Top of GIVEN INFORMATION

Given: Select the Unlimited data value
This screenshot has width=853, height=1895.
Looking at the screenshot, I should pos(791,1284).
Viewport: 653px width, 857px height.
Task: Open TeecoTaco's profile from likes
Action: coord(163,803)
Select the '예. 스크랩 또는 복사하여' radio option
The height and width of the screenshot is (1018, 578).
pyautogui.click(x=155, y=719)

Bottom of GIVEN INFORMATION

PROBLEM =>
Set down every entry once more, exactly as it was written above.

TASK RESULT =>
Given: Select the Unlimited data value
This screenshot has width=853, height=1895.
Looking at the screenshot, I should pos(791,1284).
Viewport: 653px width, 857px height.
Task: Open TeecoTaco's profile from likes
Action: coord(163,803)
Select the '예. 스크랩 또는 복사하여' radio option
The height and width of the screenshot is (1018, 578).
pyautogui.click(x=155, y=719)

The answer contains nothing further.